··· Reading passage ···
Bassima (; born Paula Al Turk () on 1 July 1973) is a Lebanese singer also known as a Studio El Fan winner.

Career
Bassima started her career in 1998 releasing singles "Washwashny Habibi Sammaani Kalam", and "Fi Orbak w Bo'dak Hayati Achanak". Later on, she has released six albums working with prominent composers in the region such as Marwan Khoury, Samir Sfeir, Tarek Madkour, Boudi Naoum, and others.

Personal life
Bassima is married to Elie Jbeily. She has two children: Gaia and George.
··· Stored data ···
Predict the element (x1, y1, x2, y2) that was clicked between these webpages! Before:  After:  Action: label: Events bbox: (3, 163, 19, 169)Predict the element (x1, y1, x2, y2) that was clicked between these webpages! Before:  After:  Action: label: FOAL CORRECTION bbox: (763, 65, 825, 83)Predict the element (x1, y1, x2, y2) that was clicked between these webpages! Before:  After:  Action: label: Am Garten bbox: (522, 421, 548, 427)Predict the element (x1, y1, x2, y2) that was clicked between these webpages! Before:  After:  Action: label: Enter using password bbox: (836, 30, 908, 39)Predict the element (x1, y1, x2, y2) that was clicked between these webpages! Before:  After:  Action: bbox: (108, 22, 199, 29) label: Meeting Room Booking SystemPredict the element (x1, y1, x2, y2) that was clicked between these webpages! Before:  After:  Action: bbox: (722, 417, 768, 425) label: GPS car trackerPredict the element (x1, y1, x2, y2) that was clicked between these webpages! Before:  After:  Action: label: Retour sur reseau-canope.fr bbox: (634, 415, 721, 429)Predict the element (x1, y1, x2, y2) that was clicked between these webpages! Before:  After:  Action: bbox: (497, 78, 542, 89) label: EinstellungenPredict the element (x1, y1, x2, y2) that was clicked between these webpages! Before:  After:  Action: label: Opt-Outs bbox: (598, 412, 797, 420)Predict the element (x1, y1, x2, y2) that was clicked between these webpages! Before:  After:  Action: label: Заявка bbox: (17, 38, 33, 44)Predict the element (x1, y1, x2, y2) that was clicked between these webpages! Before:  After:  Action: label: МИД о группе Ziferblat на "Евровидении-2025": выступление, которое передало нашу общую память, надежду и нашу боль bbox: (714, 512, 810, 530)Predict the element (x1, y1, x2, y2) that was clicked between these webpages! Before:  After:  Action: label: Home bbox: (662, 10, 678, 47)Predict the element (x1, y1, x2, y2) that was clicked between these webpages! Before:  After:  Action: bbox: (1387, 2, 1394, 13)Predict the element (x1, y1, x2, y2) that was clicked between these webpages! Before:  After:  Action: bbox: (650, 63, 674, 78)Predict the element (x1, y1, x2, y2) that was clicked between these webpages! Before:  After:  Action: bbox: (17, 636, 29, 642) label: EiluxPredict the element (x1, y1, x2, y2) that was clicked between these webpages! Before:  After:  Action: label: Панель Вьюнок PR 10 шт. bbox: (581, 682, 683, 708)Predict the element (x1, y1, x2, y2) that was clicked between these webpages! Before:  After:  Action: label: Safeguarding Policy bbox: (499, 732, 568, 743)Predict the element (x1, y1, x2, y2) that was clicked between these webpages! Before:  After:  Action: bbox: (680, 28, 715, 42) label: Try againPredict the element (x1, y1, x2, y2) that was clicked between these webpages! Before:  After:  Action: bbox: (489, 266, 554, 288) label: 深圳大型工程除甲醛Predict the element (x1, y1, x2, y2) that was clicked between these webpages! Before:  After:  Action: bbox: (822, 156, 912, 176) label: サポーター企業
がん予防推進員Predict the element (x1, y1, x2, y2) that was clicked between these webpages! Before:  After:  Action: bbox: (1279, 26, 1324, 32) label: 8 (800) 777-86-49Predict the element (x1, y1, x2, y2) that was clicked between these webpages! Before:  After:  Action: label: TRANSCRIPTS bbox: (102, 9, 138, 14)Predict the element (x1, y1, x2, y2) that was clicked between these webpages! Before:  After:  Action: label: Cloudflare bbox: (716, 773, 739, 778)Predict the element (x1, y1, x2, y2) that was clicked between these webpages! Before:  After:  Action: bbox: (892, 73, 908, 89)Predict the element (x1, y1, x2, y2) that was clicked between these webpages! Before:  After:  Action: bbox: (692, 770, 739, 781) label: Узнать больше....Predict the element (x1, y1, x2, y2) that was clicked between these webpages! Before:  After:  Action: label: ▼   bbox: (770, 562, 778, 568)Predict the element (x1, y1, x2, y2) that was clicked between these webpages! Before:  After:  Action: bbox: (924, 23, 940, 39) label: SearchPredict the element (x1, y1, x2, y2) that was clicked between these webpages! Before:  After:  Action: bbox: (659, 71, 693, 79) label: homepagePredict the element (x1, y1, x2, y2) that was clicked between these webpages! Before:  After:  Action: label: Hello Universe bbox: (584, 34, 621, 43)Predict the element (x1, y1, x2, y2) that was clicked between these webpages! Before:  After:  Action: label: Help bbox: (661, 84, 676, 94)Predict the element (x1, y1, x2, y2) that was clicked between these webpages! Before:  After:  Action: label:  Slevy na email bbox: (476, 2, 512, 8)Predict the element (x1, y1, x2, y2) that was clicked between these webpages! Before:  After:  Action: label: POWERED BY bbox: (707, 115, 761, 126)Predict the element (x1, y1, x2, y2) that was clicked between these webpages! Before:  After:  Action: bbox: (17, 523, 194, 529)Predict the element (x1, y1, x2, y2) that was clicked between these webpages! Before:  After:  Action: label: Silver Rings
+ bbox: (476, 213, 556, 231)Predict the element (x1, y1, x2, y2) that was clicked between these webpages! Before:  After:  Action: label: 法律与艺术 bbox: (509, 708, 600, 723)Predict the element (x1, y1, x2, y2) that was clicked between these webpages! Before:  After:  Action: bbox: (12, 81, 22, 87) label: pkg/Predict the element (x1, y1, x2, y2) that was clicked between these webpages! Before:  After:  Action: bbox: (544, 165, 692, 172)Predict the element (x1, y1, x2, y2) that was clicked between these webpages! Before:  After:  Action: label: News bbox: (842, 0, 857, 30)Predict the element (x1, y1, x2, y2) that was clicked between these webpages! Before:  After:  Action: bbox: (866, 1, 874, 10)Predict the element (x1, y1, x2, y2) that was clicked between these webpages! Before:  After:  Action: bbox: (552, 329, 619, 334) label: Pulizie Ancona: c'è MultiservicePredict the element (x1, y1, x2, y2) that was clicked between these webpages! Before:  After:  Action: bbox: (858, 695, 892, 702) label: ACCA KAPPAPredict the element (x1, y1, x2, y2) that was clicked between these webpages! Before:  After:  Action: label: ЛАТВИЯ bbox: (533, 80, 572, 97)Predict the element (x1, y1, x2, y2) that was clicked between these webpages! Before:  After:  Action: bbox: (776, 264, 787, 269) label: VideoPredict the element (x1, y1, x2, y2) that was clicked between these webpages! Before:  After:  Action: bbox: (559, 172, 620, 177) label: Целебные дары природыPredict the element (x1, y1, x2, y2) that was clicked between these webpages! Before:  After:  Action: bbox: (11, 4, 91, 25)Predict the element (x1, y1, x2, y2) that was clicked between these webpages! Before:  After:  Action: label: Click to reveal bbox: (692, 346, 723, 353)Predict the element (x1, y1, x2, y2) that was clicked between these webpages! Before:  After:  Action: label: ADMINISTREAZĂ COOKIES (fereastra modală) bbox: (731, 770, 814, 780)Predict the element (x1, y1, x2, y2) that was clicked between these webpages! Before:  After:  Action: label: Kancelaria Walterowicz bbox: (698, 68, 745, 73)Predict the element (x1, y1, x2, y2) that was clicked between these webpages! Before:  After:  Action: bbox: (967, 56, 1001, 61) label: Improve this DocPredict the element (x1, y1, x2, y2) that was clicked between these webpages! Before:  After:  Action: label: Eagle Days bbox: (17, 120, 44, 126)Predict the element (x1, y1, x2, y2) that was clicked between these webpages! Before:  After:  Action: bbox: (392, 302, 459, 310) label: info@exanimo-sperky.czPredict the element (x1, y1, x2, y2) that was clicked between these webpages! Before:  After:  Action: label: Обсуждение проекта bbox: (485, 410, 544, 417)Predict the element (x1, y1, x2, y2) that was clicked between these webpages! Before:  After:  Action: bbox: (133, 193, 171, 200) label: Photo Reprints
···
● **Task goal**: Resume the biography of the singer Bassima, picking up after its last sentence about her two children.

● **Answer to this task**:
Discography
 Dawabni Dob (1999), Music Box Studio
 Andy So'al (2001), Rotana Records
 3einy Ya Mo (2002), Rotana Records
 Shou Rajja'ak (2004), Rotana Records
 Shou 3a Bali (2005), Rotana Records
 Helm Toyour (2008), Rotana Records

Releases
 Washwashny Habibi Sammaani Kalam (1998)
 Fi Orbak w Bo'dak Hayati Achanak (1998)
 Raje'ali al-Amal (2015)
 Jarhak 3endi (2016)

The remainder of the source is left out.